## Texte de l'exercice
·····
En dernier recours, les cofondateurs cherchent un acquéreur. « De nombreux acteurs du domaine se montrent intéressés. Mais la crise sanitaire avait gelé les grands projets, rendant impossible toute décision rapide. Au printemps 2021, un acquéreur se dégage avec une offre très attractive, mais il se retire la veille de la signature ». La faillite de l’entreprise ne peut alors être évitée. « Nous avions un grand sentiment de gâchis, cette période a été très dure », déplore l’entrepreneur. Lorsqu’il regarde la situation avec dix ans de recul, pourtant, c’est avec un sentiment de devoir accompli. « L’industrie des véhicules autonomes ne s’est pas développée aussi vite que prévu, mais si nous devions reprendre la décision dans le contexte de l’époque, c’était la bonne opportunité et le bon moment pour lancer la société ».

Il y a un gros potentiel d’innovation sous-exploité, car les détentrices et détenteurs d’un Master sont le plus souvent embauchés par de grosses structures, alors que deux tiers de l’économie suisse sont constitués de PME

Raphaël Gindrat, CEO de Nuavo

Booster des entreprises rentables

Raphaël Gindrat se relève rapidement de ce cataclysme. Dix ans à penser stratégie financière et technologique, à engager et gérer une équipe, à parer aux urgences sous-jacentes à toute jeune entreprise, c’est acquérir une multitude de compétences par la pratique. « Alors que le cœur de l’entreprise était basé sur la programmation, aucun des cofondateurs n’était issu du domaine. Cela nous a obligés à monter rapidement une équipe, et à nous concentrer sur la stratégie, les relations commerciales, ou encore les levées de fonds ». Une situation peu commune pour une entreprise de deeptech où les nouveaux entrepreneurs sont très souvent passionnés par la technologie qu’ils développent eux-mêmes et embauchent des personnes pour s’occuper de la partie commerciale.
·····
## Données fournies

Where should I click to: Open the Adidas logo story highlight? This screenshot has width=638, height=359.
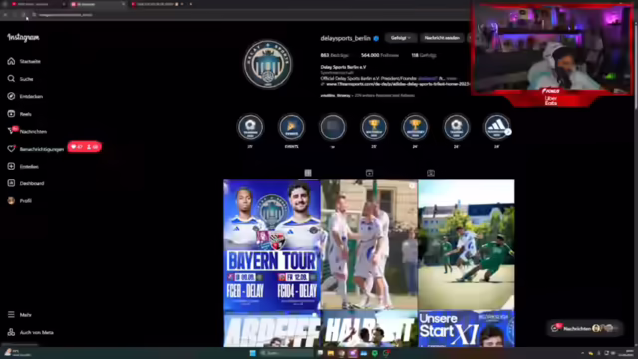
·····
## Ce qui est demandé
Poursuivez le texte sur le parcours de l'entrepreneur Raphaël Gindrat en reprenant juste après sa dernière phrase.

## Réponse
Suite à cette expérience, il explore de nouvelles opportunités. Cependant, il se rend rapidement compte que ses compétences acquises en dehors des sentiers battus et non validées par un diplôme peinent à rentrer dans les cases définies par les employeurs. « Les postes sont en général prévus pour des spécialistes dans un domaine précis, par exemple en ressources humaines, en finance, ou encore en stratégie. Je suis plus polyvalent, mais moins spécialiste. Il n’y a jamais de description de poste qui colle avec mon expérience. L’alternative est donc de « créer son job » en proposant ses compétences aux potentiels employeurs ». Mais l’alumni, indépendant dans l’âme, préfère reprendre son envol en créant une nouvelle entreprise. Peu enclin à revivre les risques inhérents au démarrage d’une start-up, il décide de les contourner en apportant son expérience à des sociétés rentables dont les produits sont déjà commercialisés.

« Avec mes cofondateurs, dont un était d’ailleurs le premier investisseur de Bestmile, nous achetons et nous occupons de PME rentables qui ont encore un fort potentiel de développement ». Fondée il y a un an, Nuavo vient d’acquérir sa première entreprise. « Notre objectif vise le long terme. L’idée est de soutenir la direction qui est en place avec une nouvelle dynamique, de nouvelles idées et de travailler main dans la main afin de les amener encore plus loin ».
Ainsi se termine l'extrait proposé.